Queste possibili scelte che in realtà cercano di porre fine ad un triste percorso che senza alcun intervento urgente porterebbero verso la chiusura dell’impianto e quindi al contestuale licenziamento di oltre 20.000 lavoratori diretti ed indiretti, trovano, senza dubbio un preciso responsabile che ci ha portato a questa triste e drammatica conclusione. Elenco quindi per punti i passaggi, gli errori e le responsabilità che ci consentono di evitare che questo triste epilogo cada nel dimenticatoio.

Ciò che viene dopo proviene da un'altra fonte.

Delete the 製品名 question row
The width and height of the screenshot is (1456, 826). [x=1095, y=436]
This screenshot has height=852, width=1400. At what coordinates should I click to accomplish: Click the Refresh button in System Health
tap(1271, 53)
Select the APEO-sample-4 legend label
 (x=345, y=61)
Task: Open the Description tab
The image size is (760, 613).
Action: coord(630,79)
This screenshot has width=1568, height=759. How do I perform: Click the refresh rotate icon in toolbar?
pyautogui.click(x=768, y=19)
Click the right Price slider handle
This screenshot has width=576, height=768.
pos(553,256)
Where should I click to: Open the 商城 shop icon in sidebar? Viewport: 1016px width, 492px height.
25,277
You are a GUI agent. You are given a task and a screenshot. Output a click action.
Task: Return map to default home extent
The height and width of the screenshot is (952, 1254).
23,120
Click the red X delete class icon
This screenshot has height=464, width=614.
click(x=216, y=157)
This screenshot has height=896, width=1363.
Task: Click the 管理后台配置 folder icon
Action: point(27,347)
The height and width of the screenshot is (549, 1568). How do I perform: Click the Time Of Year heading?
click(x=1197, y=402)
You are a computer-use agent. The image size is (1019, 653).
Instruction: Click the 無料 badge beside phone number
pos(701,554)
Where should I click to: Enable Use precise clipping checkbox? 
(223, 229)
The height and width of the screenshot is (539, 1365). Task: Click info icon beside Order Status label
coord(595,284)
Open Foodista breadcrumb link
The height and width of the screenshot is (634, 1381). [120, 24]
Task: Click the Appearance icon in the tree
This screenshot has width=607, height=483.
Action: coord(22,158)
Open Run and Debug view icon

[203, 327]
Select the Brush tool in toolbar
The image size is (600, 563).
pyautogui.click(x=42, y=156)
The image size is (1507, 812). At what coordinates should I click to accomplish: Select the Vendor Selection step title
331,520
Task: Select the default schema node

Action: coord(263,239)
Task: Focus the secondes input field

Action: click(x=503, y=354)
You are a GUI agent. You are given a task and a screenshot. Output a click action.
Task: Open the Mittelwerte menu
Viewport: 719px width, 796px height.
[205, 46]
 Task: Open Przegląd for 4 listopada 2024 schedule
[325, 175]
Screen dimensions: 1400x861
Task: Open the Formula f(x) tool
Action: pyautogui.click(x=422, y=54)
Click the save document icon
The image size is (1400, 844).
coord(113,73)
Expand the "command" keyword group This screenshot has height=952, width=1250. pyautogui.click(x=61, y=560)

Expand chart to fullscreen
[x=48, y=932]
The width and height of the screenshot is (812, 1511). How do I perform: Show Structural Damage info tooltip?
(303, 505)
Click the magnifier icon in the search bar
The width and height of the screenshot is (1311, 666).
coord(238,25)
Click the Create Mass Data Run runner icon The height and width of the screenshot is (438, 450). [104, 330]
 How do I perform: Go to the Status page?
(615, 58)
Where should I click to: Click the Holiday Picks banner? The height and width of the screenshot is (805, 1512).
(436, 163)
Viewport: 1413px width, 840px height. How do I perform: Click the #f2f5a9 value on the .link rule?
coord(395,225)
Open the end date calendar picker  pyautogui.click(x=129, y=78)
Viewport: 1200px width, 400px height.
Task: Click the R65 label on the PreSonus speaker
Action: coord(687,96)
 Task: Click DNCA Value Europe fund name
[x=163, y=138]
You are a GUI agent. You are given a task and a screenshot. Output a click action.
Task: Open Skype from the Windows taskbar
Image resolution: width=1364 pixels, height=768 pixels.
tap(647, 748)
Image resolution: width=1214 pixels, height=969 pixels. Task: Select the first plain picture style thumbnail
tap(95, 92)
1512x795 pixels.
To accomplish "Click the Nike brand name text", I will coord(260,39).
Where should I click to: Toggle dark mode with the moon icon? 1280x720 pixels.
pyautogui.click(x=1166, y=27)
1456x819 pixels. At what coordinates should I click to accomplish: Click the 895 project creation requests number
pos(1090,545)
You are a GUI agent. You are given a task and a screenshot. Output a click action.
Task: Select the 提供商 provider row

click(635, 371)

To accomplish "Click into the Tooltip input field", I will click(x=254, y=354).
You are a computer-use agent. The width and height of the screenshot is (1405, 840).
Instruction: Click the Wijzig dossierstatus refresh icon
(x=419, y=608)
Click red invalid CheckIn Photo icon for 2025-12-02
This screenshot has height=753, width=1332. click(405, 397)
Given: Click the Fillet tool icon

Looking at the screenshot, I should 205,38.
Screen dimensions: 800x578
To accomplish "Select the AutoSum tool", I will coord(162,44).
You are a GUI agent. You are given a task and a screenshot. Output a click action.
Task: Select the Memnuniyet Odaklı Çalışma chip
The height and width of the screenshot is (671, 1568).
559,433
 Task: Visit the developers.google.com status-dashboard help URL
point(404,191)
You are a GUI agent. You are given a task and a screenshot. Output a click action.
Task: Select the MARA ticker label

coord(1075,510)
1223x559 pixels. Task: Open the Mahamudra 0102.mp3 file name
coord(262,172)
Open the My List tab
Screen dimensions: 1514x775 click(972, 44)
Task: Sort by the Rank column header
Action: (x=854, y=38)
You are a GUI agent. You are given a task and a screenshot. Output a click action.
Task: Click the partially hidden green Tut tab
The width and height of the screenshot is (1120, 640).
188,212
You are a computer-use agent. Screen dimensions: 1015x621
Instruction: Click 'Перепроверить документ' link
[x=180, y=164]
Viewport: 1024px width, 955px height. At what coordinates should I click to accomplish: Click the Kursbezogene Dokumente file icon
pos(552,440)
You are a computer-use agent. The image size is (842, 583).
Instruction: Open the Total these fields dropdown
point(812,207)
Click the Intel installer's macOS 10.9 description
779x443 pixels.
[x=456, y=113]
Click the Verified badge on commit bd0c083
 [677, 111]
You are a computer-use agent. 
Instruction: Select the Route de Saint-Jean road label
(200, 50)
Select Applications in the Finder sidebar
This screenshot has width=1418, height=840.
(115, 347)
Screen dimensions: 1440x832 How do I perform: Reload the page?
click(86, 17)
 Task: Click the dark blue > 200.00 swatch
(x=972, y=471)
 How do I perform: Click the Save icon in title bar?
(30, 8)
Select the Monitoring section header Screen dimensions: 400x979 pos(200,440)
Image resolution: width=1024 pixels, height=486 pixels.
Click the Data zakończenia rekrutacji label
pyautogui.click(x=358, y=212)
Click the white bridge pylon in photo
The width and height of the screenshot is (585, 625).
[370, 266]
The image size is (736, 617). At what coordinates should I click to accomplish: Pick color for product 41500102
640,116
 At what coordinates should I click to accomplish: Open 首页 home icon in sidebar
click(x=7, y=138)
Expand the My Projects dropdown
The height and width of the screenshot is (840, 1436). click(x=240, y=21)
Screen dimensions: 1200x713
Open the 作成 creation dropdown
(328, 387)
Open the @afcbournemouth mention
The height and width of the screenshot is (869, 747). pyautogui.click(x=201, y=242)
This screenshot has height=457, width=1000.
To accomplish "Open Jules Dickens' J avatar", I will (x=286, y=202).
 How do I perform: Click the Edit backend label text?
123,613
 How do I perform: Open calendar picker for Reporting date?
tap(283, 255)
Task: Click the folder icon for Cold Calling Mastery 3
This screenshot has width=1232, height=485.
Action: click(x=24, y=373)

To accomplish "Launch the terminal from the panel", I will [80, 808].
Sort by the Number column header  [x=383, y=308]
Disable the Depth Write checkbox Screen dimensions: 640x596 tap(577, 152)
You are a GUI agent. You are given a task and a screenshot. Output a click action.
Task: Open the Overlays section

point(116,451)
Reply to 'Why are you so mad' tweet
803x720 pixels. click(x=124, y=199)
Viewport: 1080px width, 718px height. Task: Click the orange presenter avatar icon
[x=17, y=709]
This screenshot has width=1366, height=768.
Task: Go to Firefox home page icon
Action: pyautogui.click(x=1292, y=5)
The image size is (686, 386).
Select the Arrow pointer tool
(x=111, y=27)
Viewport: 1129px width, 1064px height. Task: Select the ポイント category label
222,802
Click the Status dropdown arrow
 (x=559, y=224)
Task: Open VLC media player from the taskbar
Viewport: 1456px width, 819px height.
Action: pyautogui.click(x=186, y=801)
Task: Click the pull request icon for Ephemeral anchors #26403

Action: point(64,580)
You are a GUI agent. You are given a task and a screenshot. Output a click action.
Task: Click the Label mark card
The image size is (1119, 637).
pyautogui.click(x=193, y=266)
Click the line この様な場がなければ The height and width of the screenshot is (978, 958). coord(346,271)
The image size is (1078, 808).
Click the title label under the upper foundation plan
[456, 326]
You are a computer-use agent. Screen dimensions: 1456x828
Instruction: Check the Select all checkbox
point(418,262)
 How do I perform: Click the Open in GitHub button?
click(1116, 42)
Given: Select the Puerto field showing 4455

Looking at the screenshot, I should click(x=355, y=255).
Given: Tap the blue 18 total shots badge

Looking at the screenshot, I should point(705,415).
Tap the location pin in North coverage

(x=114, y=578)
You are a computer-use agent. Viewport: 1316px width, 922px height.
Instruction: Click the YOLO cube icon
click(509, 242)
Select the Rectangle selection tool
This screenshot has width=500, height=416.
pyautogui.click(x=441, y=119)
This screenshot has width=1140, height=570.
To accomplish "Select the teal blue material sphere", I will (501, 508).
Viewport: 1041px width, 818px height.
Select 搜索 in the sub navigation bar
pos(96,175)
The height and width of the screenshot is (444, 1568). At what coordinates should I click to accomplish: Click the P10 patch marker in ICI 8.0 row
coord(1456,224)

  1. Vi era stata una gara internazionale per la gestione dell’impianto siderurgico ed era risultato vincente nel 2017 il raggruppamento Arcelor Mittal a cui l’allora Ministro dello Sviluppo Economico Carlo Calenda aveva affidato l’impianto sottoscrivendo apposito atto contrattuale. Dopo meno di un anno, con l’arrivo del Ministro Luigi Di Maio al Ministero dello Sviluppo Economico, il contratto venne ritenuto inaccettabile e da rivedere integralmente. In fondo il Movimento 5 Stelle aveva, nella campagna elettorale del marzo 2018, ottenuto in Puglia un grande successo proprio assumendo l’impegno di chiudere, una volta al Governo, l’impianto in quanto altamente dannoso per la salute pubblica. Il Ministro Di Maio istituì un tavolo mirato a rivedere integralmente il contratto ritenuto addirittura “scandaloso” e, in caso di mancata accettazione delle modifiche da parte di Arcelor Mittal, il Ministero avrebbe proceduto all’annullamento del contratto stesso. Dopo alcuni mesi l’Avvocatura Generale dello Stato fece presente che in realtà il contratto andava bene e, con piccole modifiche al numero di esuberi fissato inizialmente, Arcelor Mittal rimase gestore.
  2. Però la storia non finisce qui: sempre con una iniziativa del Movimento 5 Stelle, in particolare dell’allora Ministra del Sud Barbara Lezzi fu tolto, attraverso un provvedimento legislativo, il cosiddetto “scudo penale” ai gestori dell’impianto per i reati commessi in precedenza e questa variazione portò Arcelor Mittal ad aprire un contenzioso e ad annunciare la possibilità dell’abbandono dell’impianto. La motivazione della rivisitazione del contratto da un lato e della crisi dell’acciaio nel mercato mondiale dall’altro, hanno portato, in realtà, il gruppo Arcelor Mittal a non continuare il rapporto con le stesse condizioni iniziali. Da quel momento, siamo già nel 2019, si è avviato un confronto – scontro sistematico che ha praticamente avviato una crisi irreversibile dell’impianto
  3. Dal 2018 fino ad oggi siamo in possesso di un album vergognoso di comportamenti e di errori commessi oltre che dal Ministro Di Maio che senza dubbio riveste in questa assurda e paradossale “bomba sociale” un ruolo determinante, anche di altri soggetti, siamo infatti in possesso di atti e di scelte assunte o non assunte: dal Presidente Conte che in una delle sue visite a Taranto aveva anche chiesto consigli agli operai dell’ex ILVA riuniti in assemblea; da un Sindacato convinto, sin dall’inizio, di aver perso e quindi disposto solo a trattare una difficile cassa integrazione. Solo il rappresentante della UILM Palombella ha cercato, in tutti i modi, di non cadere in questa stupida rassegnazione; da un Presidente della Regione che ha solo perseguito l’obiettivo della “decarbonizzazione” dell’impianto senza mai comprendere che nel frattempo Arcelor Mittal stava solo effettuando una chiara melina prima di uscire dalla gestione dell’impianto; da un Sindaco di Taranto che forse si è reso conto troppo tardi di essere stato escluso da ogni confronto e di rimanere solo uno spettatore di decisioni che forse non arriveranno mai; 4. Dal 2021, cioè dal Governo Draghi in poi, la situazione è diventata sempre più preoccupante ed è emersa chiaramente la volontà di Arcelor Mittal di essere praticamente ormai disinteressata al rilancio del centro e, mi spiace dirlo, fino all’autunno del 2022, cioè fino alla fine della gestione Draghi non si è neppure capito che ci si avviava verso la chiusura o un forte ridimensionamento dell’impianto.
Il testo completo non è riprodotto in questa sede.